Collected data

====

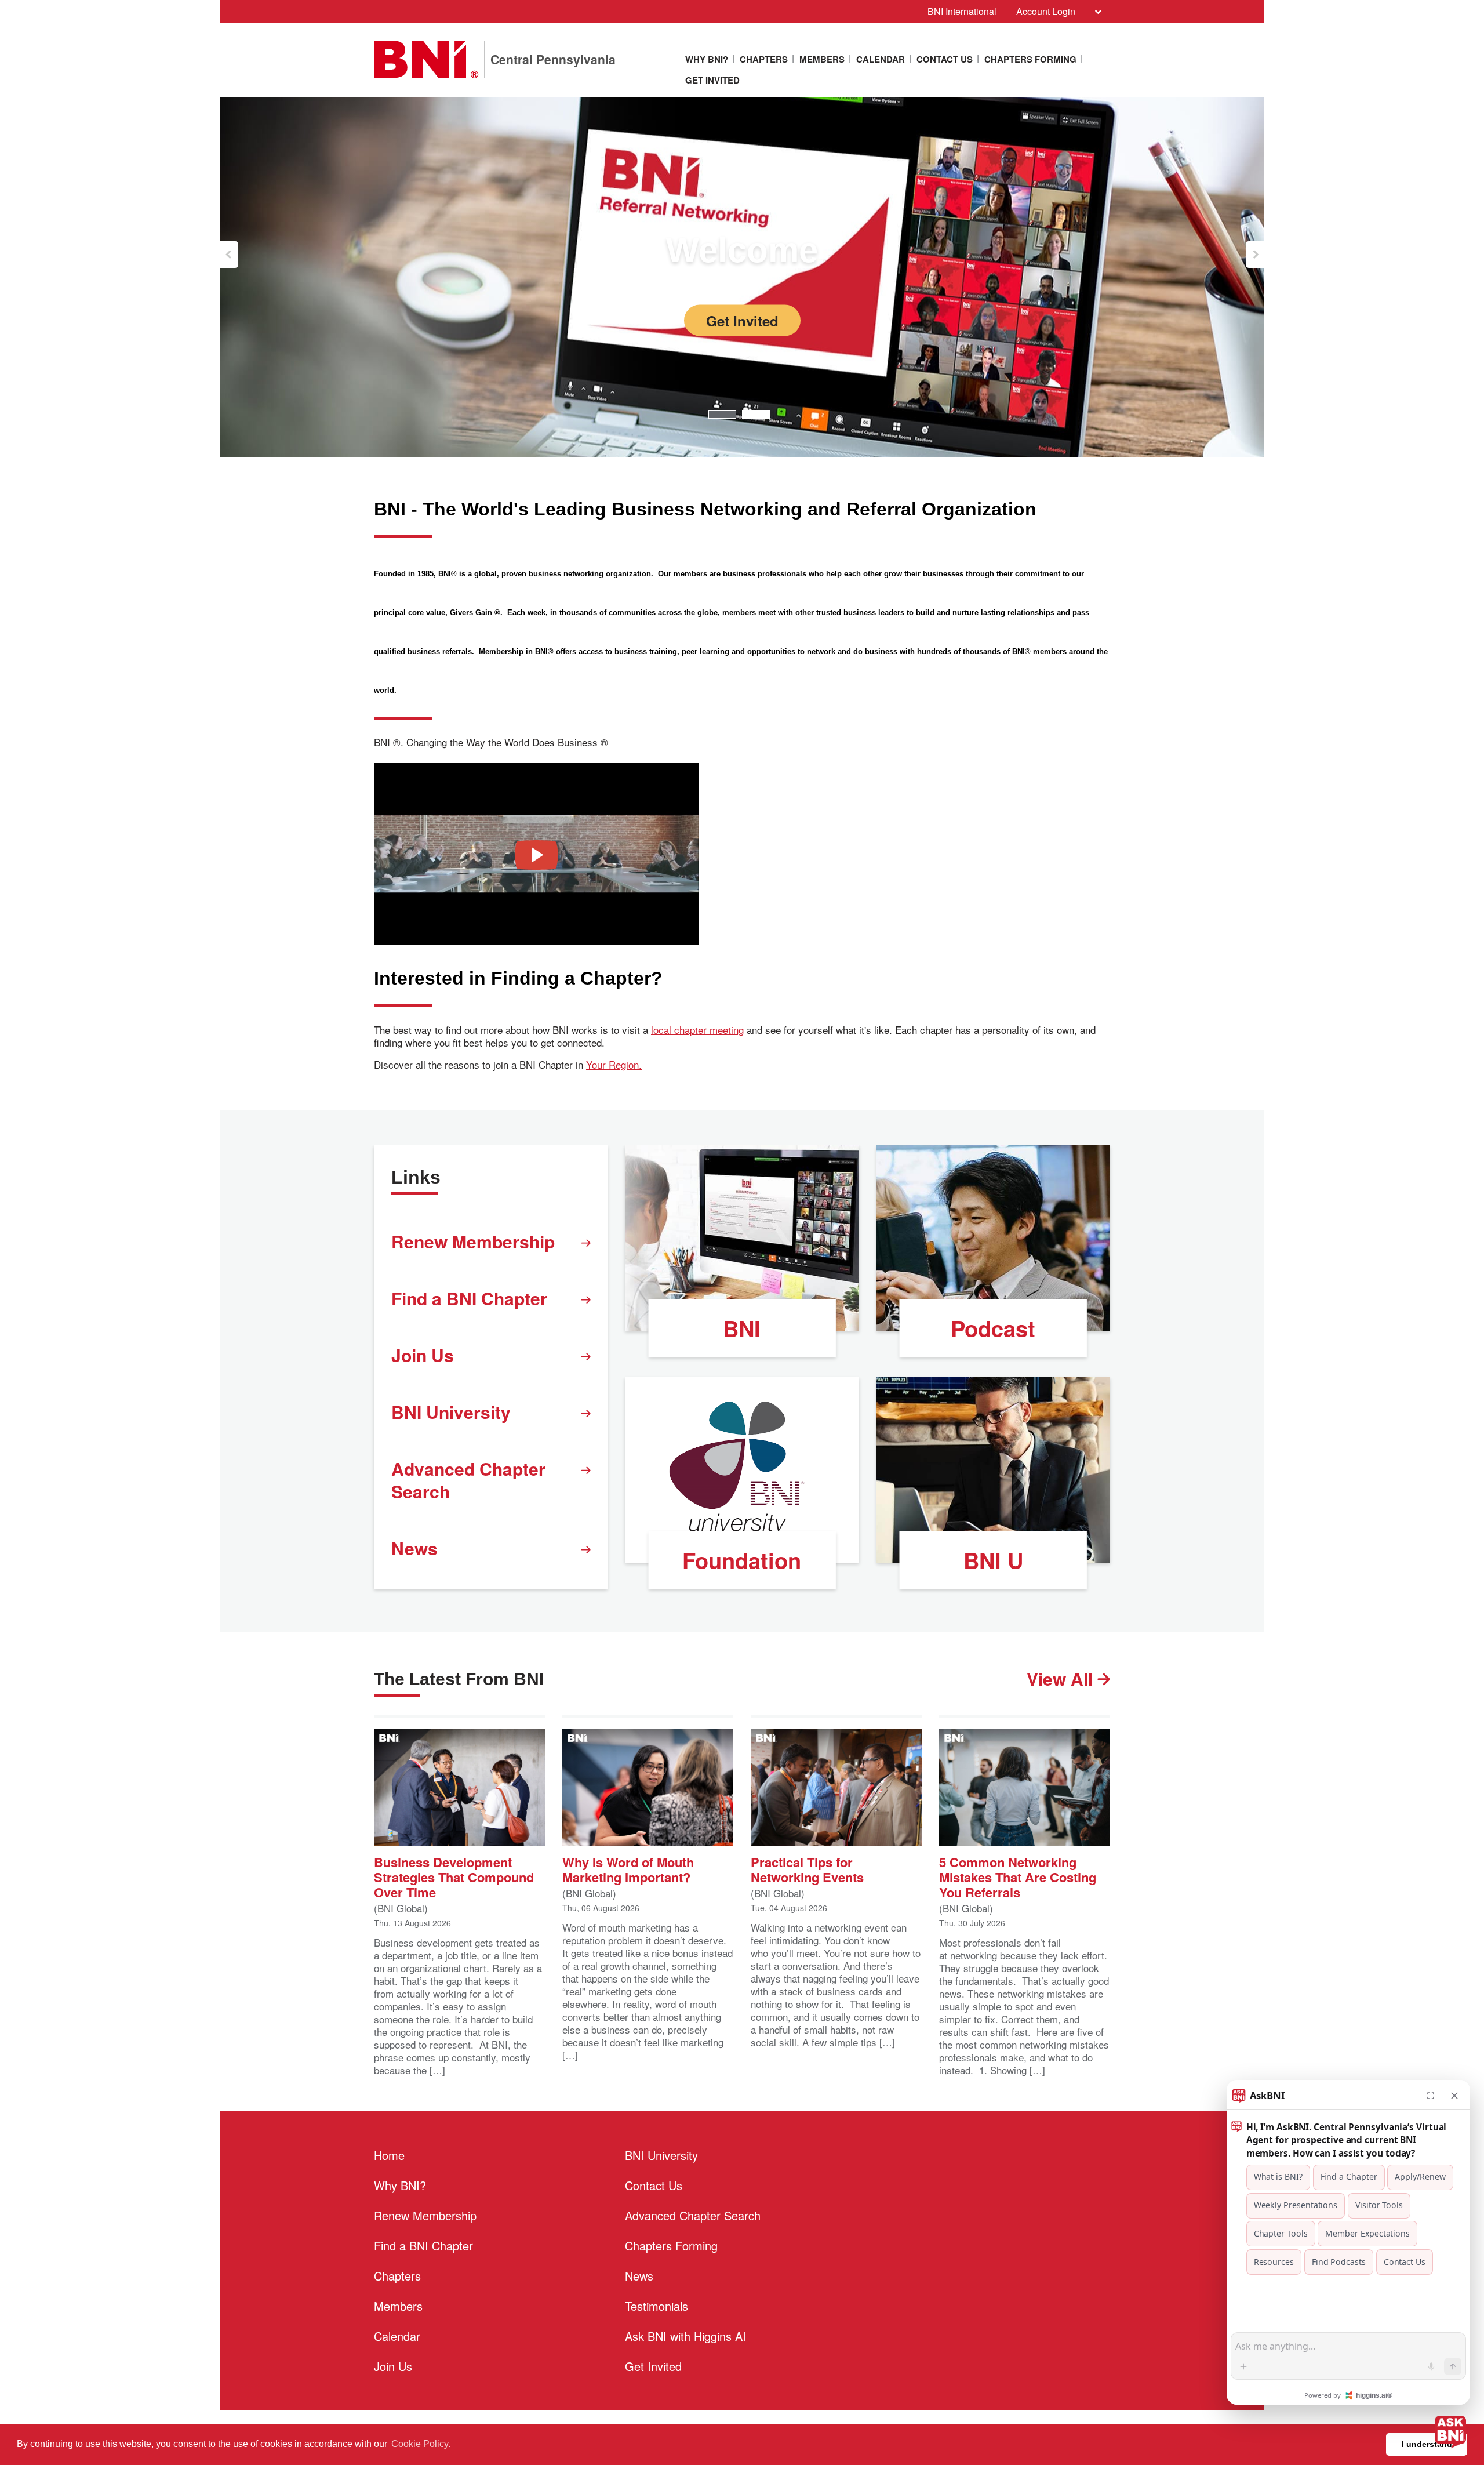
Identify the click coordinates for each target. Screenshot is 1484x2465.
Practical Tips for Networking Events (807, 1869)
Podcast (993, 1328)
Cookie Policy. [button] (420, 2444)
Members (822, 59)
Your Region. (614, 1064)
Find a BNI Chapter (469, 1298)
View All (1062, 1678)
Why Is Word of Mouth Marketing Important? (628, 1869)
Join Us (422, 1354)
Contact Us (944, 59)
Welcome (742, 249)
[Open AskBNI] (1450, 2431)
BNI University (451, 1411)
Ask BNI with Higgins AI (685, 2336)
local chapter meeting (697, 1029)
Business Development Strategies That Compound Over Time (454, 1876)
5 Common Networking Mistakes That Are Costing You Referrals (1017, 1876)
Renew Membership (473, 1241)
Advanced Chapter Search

====

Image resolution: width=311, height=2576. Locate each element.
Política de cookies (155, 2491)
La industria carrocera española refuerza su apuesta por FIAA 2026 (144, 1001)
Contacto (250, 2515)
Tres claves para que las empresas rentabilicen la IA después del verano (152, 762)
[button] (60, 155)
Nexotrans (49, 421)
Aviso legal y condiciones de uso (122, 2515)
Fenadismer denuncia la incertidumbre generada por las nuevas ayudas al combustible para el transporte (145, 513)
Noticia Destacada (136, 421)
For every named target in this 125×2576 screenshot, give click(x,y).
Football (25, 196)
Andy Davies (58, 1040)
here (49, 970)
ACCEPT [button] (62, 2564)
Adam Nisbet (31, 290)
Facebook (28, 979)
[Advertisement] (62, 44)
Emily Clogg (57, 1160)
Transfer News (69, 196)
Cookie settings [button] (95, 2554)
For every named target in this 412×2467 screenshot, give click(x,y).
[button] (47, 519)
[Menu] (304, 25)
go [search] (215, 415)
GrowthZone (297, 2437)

====

Once you reach the line with "Why Is Word" in the data above, copy it and every line after it exactly, up to and including the line with "Business Development Strategies".

Why Is Word of Mouth Marketing Important? (628, 1869)
Join Us (422, 1354)
Contact Us (944, 59)
Welcome (742, 249)
[Open AskBNI] (1450, 2431)
BNI University (451, 1411)
Ask BNI with Higgins AI (685, 2336)
local chapter meeting (697, 1029)
Business Development Strategies That Compound Over Time (454, 1876)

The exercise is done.